A chaque extrémité du temps ; et au cœur de l'intervalle (bien sûr)...
A cet instant ; le pressentiment de l'éternité – peut-être...
Nulle part – le centre de l'espace...
Et la froideur du monde...
Et la naissance ; et la disparition...
Et l'existence que personne n'habite – que personne ne comprend...
Déclinant – sur ce chimérique chemin...
Le front face au ciel et au soleil...
Au milieu des morts et de la lumière...
Demain – peut-être ; demain déjà ; à moins que le vent ne se soit tu ; à moins que nous n'ayons jamais existé ; à moins que nous ne soyons que le rêve d'un Autre...

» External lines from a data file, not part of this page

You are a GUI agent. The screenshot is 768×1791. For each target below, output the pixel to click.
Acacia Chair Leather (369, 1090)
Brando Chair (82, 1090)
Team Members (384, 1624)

Au cœur de l'aube – la naissance ; la sève édificatrice...
Le labeur qui émerge des racines...
L’œuvre du ciel sur tous les horizons...
En notre propre compagnie...
La musique du monde vissée dans le souffle – dans le sang...
Notre humanité (strictement) naturelle...
Le jour matinal – à la cime des arbres...
La tendresse du chant qui monte...
L'Amour et la lumière – se rejoignant ; inondant le ciel et la terre...
La joie ruisselante – comme le seul présent possible ; issu(e) de la source...
Ce qui irradie – ce qui s'offre – ce qui se divise et s'éparpille ; l'invisible dans son œuvre de dissémination...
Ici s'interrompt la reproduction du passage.